Мысли раздражали, злили, резче, острее стягивалась клещами кожа на лице.
Параллелепипед света придвинулся к двери, теневой крест почти совсем перекосился, когда пришел врач. Он еще от двери, по обыкновению, торопливо вытягивал из кармана халата резиновые жилы фонендоскопа, присев на край кровати, долго выслушивал. Потом принялся снимать тампоны, протирая ватой гноившееся лицо, хмурился, кадык на его шее поднимался к подбородку и снова соскальзывал по жилистой шее вниз.
– Хорошо, хорошо, – повторял он.
Раздражение против него прихлынуло к груди: когда врачи говорят "хорошо", значит, все совсем наоборот.
– А что же, скажите, плохо?
Упрямо, непроницаемо глядели его глаза на меня, широкие брови чуть выгнулись, он будто хотел прочитать больше, чем я сказал ему.
– Плохо, молодой человек, то, что вы обгорели. – Поднявшись, обернулся к сестре: – Восстановите, Галина Николаевна, этому ершу тампоны. Да-а… Грануляция, разрастание соединительных тканей идет нормально. Подождем два-три дня. Возможно, сделаем уже первую операцию. Имейте в виду, под общим наркозом, чтоб не хорохорился!…
Ушел он, высокий, костистый, – обиделся. "А-а, да не убудет его!

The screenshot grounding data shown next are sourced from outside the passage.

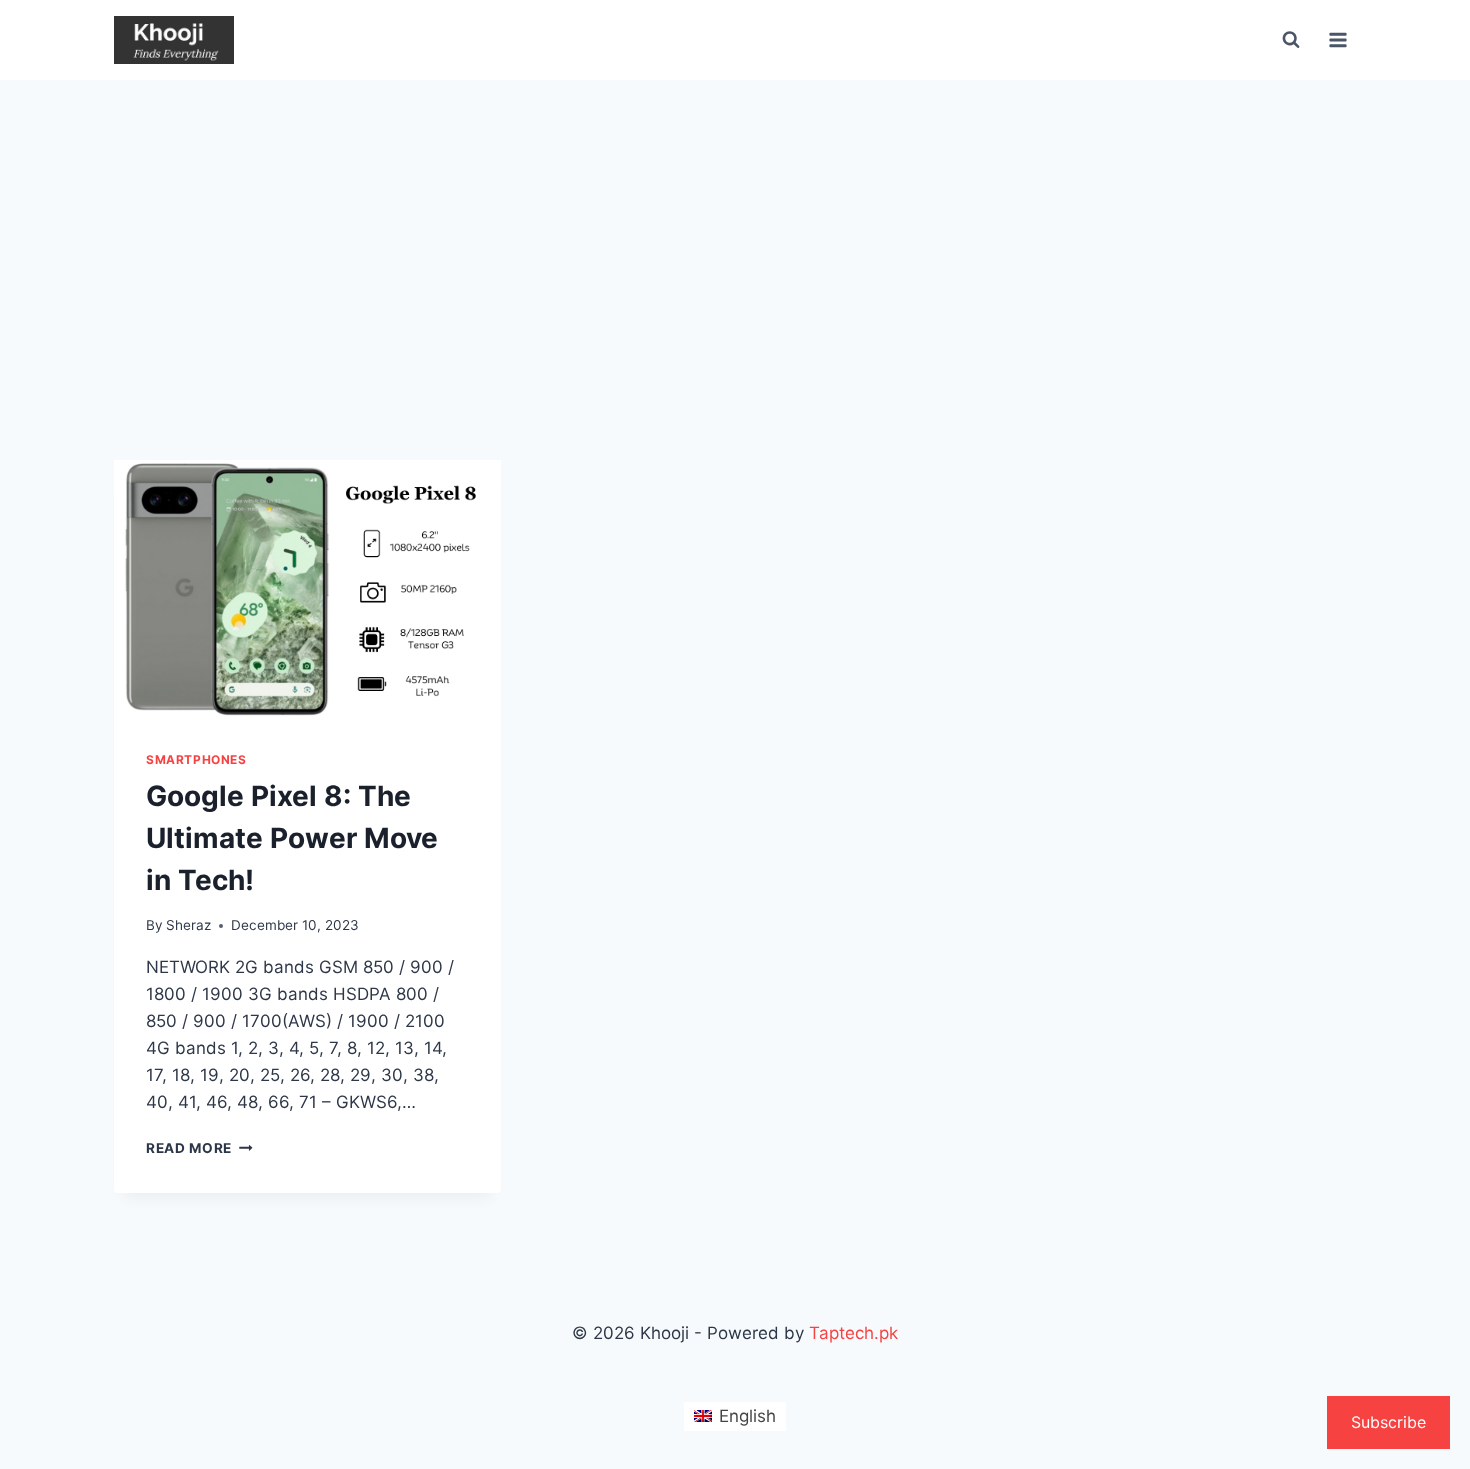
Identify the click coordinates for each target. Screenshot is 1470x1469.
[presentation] (307, 589)
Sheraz (188, 925)
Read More (199, 1148)
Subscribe (1388, 1422)
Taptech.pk (853, 1333)
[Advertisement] (735, 230)
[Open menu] (1337, 39)
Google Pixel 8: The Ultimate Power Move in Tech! (292, 838)
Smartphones (196, 759)
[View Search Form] (1291, 40)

Подумаешь, ведь не сахарный, не отвалится, мне-то не легче", – с жестковатым равнодушием подумал я, отворачиваясь к окну.

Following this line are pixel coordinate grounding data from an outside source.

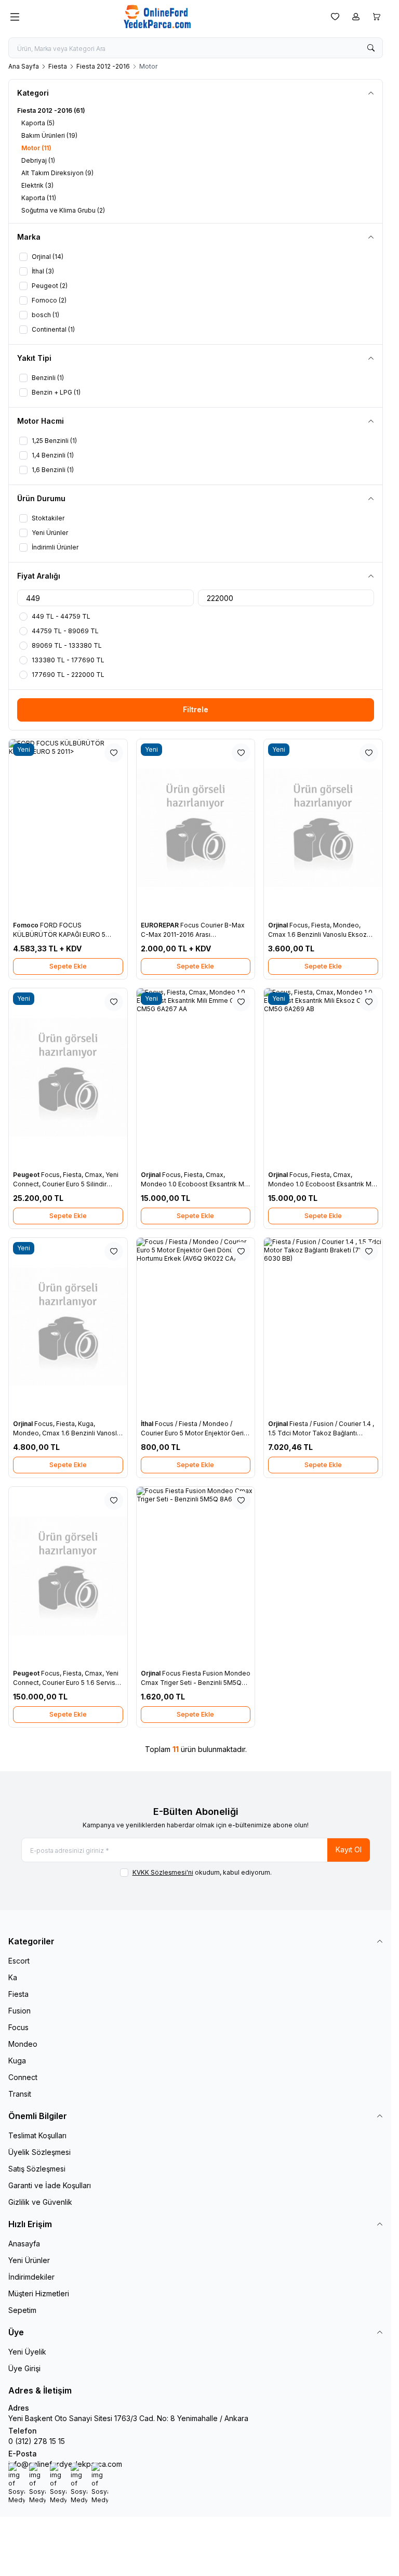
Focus (18, 2027)
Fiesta (57, 66)
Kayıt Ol (349, 1849)
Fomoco (26, 925)
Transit (19, 2093)
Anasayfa (24, 2243)
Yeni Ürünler (29, 2260)
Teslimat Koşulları (37, 2135)
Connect (22, 2077)
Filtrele (195, 709)
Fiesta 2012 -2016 (103, 66)
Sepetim (22, 2310)
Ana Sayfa (23, 66)
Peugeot (27, 1175)
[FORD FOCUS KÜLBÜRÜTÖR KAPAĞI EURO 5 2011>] (68, 828)
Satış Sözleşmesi (36, 2168)
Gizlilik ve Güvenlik (40, 2202)
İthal (148, 1424)
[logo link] (173, 16)
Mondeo (22, 2043)
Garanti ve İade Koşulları (49, 2185)
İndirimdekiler (31, 2276)
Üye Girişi (24, 2368)
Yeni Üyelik (27, 2351)
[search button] (371, 47)
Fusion (19, 2010)
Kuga (17, 2060)
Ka (12, 1977)
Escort (19, 1960)
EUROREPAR (160, 925)
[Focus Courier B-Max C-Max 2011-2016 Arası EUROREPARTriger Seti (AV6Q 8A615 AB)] (196, 828)
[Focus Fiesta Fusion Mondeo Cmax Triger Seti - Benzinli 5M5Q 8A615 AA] (196, 1576)
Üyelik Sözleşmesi (39, 2152)
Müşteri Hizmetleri (38, 2293)
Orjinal (278, 925)
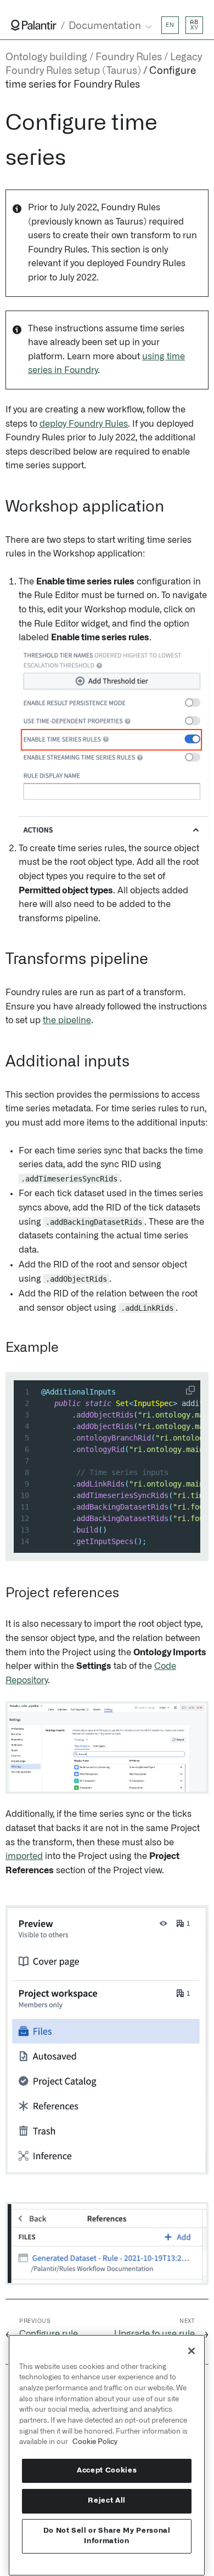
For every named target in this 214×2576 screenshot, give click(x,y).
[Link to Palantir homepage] (34, 25)
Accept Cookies (107, 2470)
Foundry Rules (128, 57)
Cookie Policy (94, 2442)
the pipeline (67, 1020)
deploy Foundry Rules (84, 424)
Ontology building (46, 57)
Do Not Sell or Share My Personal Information (107, 2535)
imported (24, 1856)
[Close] (191, 2351)
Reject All (107, 2500)
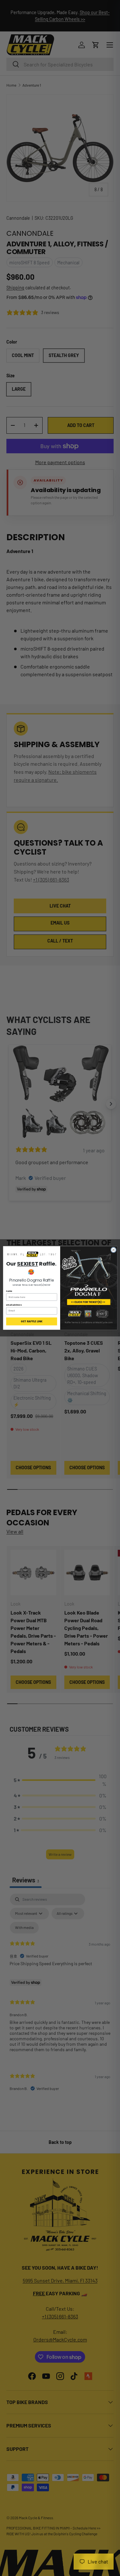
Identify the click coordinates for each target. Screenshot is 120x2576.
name (9, 1291)
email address (13, 1305)
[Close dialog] (113, 1249)
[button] (31, 1254)
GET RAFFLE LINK (31, 1321)
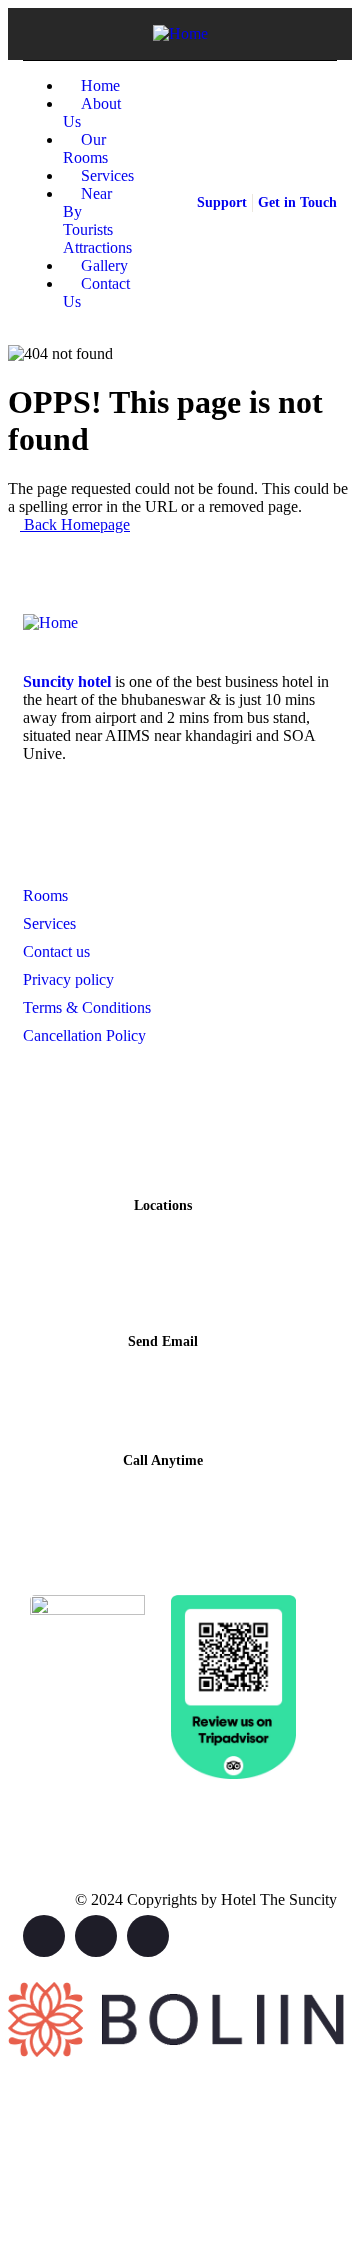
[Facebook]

Раздражение не проходило. К вечеру от хандры стало невмоготу.
За окном потемнело: сквозь густую синеву проступали черные конусы елей. Говорливая нянечка унесла посуду с недоеденным ужином. В комнате опять стало тихо и сумрачно, будто из всех углов, из-под кровати торопливо, бесшумно, как змеи, выползали, растекались тени; несколько минут – и они с голодной жадностью проглотят и шкаф, и столик, и кровать. Мне вдруг становится тоскливо. За дверью в коридоре тоже тихо, но там все равно жизнь, там люди. Мысль показалась спасительной – она невидимой пружиной сбросила с кровати мои ноги.

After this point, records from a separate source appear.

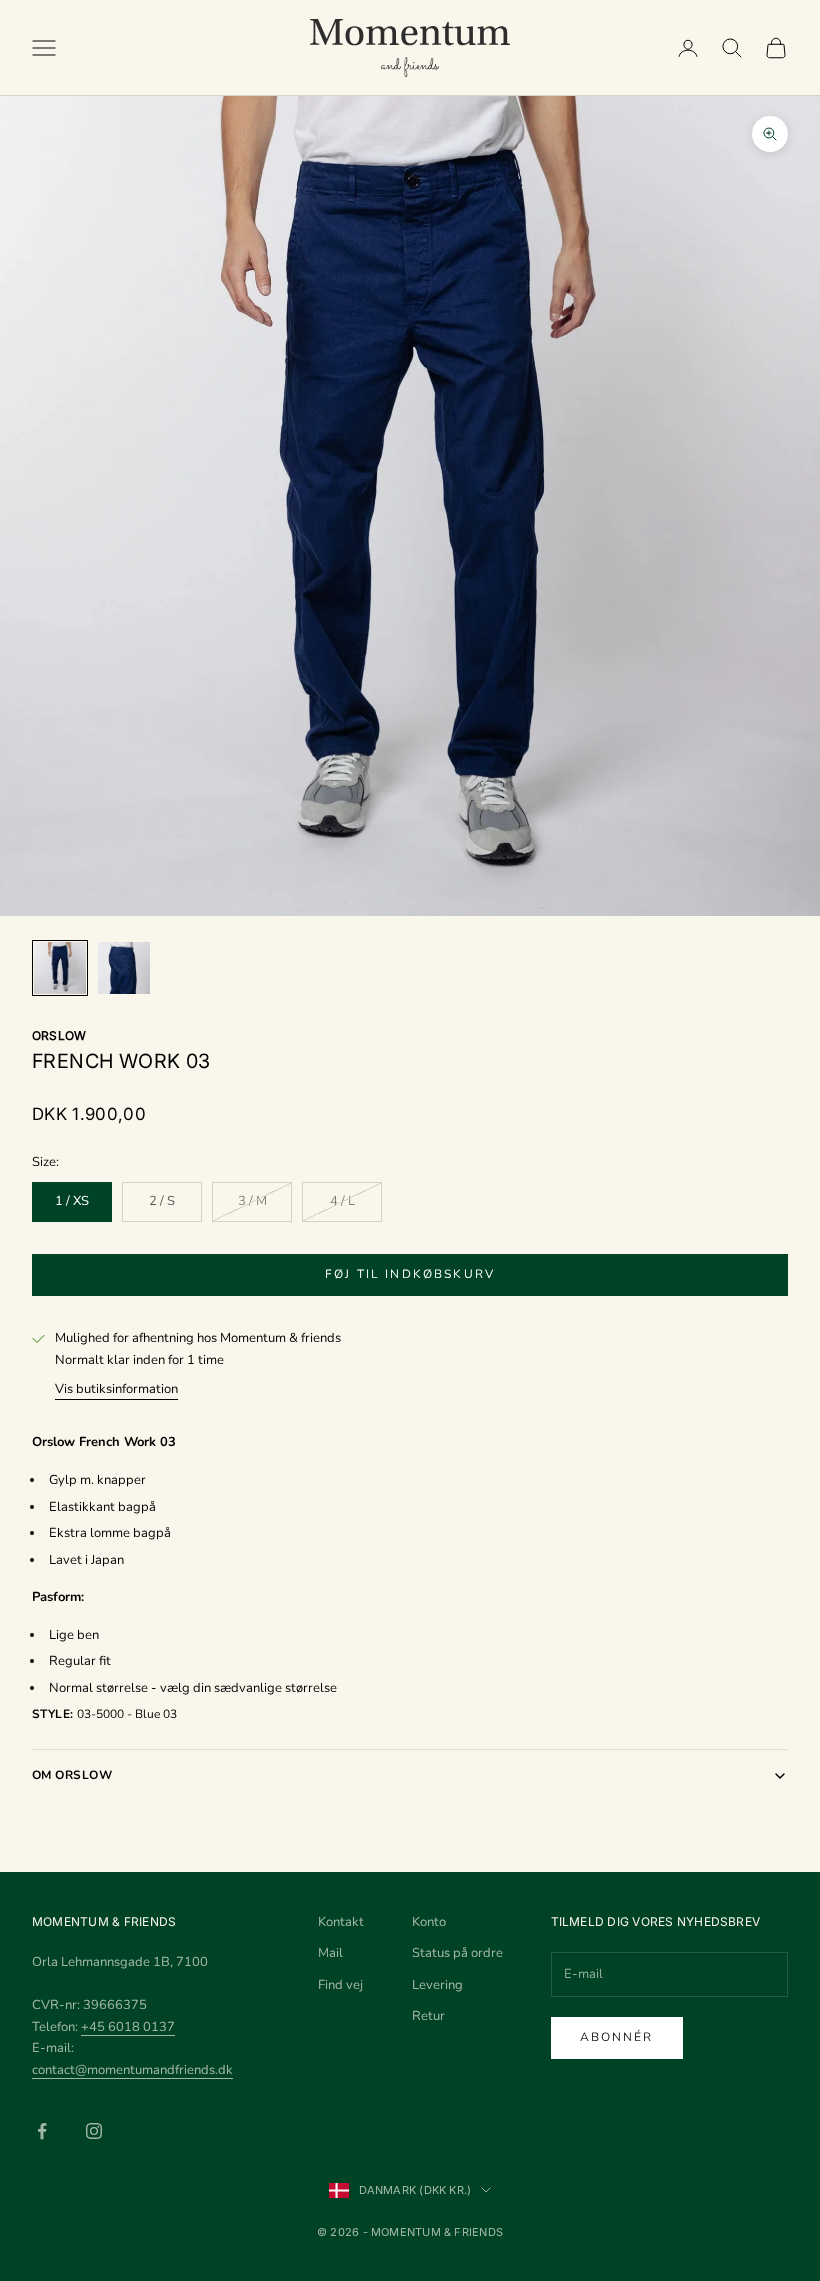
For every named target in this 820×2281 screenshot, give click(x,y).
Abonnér (617, 2037)
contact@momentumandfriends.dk (132, 2070)
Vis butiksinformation (116, 1389)
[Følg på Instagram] (94, 2131)
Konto (429, 1922)
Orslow (59, 1035)
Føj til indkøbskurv (410, 1274)
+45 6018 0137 (128, 2027)
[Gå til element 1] (60, 968)
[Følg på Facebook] (42, 2131)
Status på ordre (457, 1953)
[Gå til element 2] (124, 968)
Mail (330, 1953)
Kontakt (341, 1922)
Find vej (340, 1985)
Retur (428, 2016)
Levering (437, 1985)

Не обращая внимания на острую боль (лицо задергало от прилива крови закололи тысячи иголок), замотался в синее шерстяное одеяло, как в тогу. Пьяно покачиваясь, с легким головокружением пошел к двери.
Длинный коридор оказался пустым: ходячие ужинали в столовой, лежачие прятались в своих палатах, как в норах. "Дойду до поворота и назад", – подумал я, чувствуя в ногах трепетную дрожь и слабость. Вставать мне не разрешалось, от этой почти двухмесячной лежки и было такое состояние: будто первый раз за всю свою жизнь поднялся, встал на ноги. Все поджилки трепетали, ходили ходуном.
Удалось бы мне осуществить свое намерение – дойти до поворота, – не знаю. Держась ближе к стенке, чтобы не упасть, добрел до процедурного кабинета. Дверь оказалась приоткрытой, и за белой шторой голос "мигенькой" – мягкий, но возбужденный – заставил невольно остановиться…
– Не знаю, не знаю, что делать, Михаил Васильевич! Боюсь… Подговорила его написать письмо, двадцать дней ждала ответа. Она не захотела отвечать – ясно же! Сама решила ей написать, думаю, как женщину поймет… Вчера прислала писульку: "Не лезьте не в свои сани. Мне не нужны осколки от жизни". Осколки! Как же теперь быть-то? Ийкой зовут. Да я бы ее… – она замолкла, после паузы тревожно, сдавленным голосом спросила: – Что же делать, Михаил Васильевич?
– Ситуация сложная. Банально, но верно: время исцеляет сердце. А говорить ему не стоит, повремените…
Не расслышал последних слов врача: в грудь будто тупо ткнули тяжелой свинчаткой, и удар звоном отозвался в ушах, разлился в голове. Я еле удержался на ногах, приткнувшись плечом к стенке.
Переждав секунду, пока притихла боль, повернулся – обида, горечь захлестнули сознание. "Не лезьте не в свои сани… Осколок от жизни…" Все верно! Она даже не узнала бы сейчас! Я нужен теперь только врачам, "мигенькой", да и то, пожалуй, по чисто профессиональным соображениям: уникальный экземпляр!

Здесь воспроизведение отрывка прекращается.